The allegory which the mystics tell us—that we are in a sort of guard post, from which one must not release oneself or run away seems to me to be a high doctrine with difficult implications... The gods are our keepers, and we are one of their possessions.

The gods are our keepers, and we are one of their possessions.

Has the Hemlock Society not realised that ‘Saint Socrates’, as Erasmus called him, would oppose their project? One of Magnusson’s respondents claims that right-to-lifers are control freaks. No doubt some are: it is a weakness of our species. But Magnusson’s study suggests that some of his euthanasia practitioners are control freaks too.
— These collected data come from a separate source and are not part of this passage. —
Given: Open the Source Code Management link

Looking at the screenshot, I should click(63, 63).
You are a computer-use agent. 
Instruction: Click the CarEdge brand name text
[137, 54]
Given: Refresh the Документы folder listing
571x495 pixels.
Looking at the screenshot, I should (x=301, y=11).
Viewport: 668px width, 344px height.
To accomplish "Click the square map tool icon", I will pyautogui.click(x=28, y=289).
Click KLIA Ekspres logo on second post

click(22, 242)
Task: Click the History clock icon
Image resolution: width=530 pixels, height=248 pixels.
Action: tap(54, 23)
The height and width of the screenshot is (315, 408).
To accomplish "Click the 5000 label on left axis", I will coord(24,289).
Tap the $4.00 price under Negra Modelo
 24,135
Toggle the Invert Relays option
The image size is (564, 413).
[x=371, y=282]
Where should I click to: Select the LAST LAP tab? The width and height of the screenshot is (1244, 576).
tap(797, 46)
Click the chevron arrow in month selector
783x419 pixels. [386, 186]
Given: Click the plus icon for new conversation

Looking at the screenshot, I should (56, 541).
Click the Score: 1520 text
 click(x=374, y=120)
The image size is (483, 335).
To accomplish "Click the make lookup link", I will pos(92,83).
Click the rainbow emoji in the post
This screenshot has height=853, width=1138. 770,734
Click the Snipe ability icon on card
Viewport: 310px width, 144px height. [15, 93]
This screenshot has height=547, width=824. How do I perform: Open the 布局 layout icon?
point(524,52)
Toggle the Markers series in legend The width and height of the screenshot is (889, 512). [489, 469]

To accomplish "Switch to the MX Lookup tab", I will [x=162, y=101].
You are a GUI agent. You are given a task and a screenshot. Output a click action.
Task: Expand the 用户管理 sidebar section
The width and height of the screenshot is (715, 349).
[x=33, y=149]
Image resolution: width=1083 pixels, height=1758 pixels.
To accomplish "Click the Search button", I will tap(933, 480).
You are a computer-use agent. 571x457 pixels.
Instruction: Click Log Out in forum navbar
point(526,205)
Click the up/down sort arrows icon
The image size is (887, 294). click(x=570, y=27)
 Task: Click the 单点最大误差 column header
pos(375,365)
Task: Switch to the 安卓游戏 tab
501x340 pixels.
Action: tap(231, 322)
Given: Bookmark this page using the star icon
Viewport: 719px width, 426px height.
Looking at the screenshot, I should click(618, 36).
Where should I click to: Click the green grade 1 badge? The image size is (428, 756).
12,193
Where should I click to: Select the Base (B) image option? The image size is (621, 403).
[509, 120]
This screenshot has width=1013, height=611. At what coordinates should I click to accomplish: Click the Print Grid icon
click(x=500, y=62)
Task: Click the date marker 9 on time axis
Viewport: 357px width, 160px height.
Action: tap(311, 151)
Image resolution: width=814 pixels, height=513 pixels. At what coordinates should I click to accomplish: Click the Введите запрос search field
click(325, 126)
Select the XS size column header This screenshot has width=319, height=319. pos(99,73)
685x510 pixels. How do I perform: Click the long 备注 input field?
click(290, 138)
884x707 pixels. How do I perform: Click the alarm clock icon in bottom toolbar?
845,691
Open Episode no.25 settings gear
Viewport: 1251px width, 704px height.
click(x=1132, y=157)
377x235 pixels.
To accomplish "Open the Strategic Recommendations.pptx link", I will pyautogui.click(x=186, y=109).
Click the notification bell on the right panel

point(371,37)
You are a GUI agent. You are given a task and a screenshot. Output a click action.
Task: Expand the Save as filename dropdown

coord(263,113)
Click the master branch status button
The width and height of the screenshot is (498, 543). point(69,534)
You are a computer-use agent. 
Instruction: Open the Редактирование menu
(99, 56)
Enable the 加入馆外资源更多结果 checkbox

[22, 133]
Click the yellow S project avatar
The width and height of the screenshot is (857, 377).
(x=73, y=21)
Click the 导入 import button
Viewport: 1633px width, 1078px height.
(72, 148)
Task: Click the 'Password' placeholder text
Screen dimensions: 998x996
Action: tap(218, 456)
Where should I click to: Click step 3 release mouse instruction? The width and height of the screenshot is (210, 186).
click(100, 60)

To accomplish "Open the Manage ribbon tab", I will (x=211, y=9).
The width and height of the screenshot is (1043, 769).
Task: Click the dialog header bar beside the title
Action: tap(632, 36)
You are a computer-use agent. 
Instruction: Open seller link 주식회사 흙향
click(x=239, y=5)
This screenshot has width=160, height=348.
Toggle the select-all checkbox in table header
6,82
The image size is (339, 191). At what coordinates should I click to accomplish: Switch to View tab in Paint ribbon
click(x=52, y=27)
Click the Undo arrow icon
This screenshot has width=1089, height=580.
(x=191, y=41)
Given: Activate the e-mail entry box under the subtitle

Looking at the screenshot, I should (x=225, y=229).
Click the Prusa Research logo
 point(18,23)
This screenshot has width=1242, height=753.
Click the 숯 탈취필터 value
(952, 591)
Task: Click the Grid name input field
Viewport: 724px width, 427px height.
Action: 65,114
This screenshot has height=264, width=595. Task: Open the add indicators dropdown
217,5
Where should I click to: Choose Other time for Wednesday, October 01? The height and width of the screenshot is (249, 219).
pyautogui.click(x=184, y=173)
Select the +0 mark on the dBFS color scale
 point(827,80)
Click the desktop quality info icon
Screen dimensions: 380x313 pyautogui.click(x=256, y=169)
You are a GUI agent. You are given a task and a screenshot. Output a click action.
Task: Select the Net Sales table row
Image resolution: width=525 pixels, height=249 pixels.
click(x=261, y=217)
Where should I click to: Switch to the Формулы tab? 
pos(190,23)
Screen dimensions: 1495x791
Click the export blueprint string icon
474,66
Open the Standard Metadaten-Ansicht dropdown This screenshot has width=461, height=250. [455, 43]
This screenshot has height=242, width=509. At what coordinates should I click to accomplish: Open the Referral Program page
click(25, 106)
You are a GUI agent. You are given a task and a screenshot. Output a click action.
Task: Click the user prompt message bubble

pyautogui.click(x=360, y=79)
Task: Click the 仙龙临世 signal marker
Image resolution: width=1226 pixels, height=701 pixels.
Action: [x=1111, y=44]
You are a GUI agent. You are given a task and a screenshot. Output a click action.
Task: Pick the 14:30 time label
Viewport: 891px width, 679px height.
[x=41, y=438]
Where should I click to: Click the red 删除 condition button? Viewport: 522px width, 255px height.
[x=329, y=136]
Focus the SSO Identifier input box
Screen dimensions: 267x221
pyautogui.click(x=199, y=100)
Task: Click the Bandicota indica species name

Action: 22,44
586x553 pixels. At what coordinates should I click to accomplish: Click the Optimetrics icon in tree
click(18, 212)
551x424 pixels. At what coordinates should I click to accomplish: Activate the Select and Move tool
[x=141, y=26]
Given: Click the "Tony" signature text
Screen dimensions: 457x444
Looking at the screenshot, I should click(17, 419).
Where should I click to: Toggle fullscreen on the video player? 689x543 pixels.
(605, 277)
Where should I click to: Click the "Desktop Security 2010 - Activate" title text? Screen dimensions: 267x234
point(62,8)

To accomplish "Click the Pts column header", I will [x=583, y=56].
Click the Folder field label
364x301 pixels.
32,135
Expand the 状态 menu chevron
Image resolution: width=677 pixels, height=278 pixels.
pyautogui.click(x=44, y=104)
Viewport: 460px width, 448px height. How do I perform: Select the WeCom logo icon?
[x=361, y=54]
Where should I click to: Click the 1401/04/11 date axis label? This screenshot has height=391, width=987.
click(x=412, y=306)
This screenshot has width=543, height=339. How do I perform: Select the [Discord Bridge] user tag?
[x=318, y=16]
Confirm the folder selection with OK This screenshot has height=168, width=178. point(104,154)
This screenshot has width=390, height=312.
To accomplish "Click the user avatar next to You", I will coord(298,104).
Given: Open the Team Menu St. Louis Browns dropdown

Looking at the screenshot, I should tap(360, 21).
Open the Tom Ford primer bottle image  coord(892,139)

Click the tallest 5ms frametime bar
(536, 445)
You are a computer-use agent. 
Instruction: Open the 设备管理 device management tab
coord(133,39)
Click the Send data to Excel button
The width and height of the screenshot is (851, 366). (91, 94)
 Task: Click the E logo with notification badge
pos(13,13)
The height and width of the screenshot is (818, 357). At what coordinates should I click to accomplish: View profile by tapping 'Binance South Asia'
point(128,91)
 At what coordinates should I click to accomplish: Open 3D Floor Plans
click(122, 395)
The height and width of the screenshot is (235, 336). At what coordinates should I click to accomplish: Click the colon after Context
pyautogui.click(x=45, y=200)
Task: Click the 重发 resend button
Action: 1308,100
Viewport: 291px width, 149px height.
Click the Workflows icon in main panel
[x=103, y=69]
There is evidently a lot for us to learn. We are not in agreement about what is most salient in our common human nature, and if we can’t get clear about that, good end-of-life thinking is out of the question. Socrates would repay study. So would the Buddha. So would Cardinal Newman, who moved in his own life from a model of control to one of acceptance. As he said,

Keep thou my feet: I do not ask to see
The distant scene; one step enough for me.

These, of course, are just a few of the suitable cases for study—a pre-Christian Greek philosopher, the founder of Buddhism, a nineteenth century English Christian—all relinquishing control. Does any of that make sense? Trying to find out might be more interesting and productive than trying to make an original contribution to the well-explored philosophical problems of the logic of intention and moral appraisal. These essential areas of inquiry need better treatment than Magnusson gives them. In particular his treatment of the Principle of Double Effect and the Acts and Omissions doctrine does little to advance the discussion, or to improve our understanding of the issues. It is unreasonable to expect excellence over such a broad inquiry—all the more reason for not trying to do so much.

This lack of a clear focus is the major editorial fault of the book, but not the only one. The expression ‘beg the question’ is misused. A theory is said to be ‘incredulous’. Passages of dialogue from the interviews appear and reappear when they could have been dealt with once and for all. Magnusson’s discussion of theoretical issues mirrors this repetitive approach, and the text slides from issue to issue and back again without satisfactory resolution. These flaws are great pity since they obscure the many virtues of the work, virtues that would have been more evident had Magnusson kept closer to his research on what is going on in those secret wards and rooms. He has a lot to offer us in our wrestling with these problems.

Brian Scarlett lectures in philosophy at the University of Melbourne. His interests include theoretical and applied ethics, philosophy of mind and history of philosophy.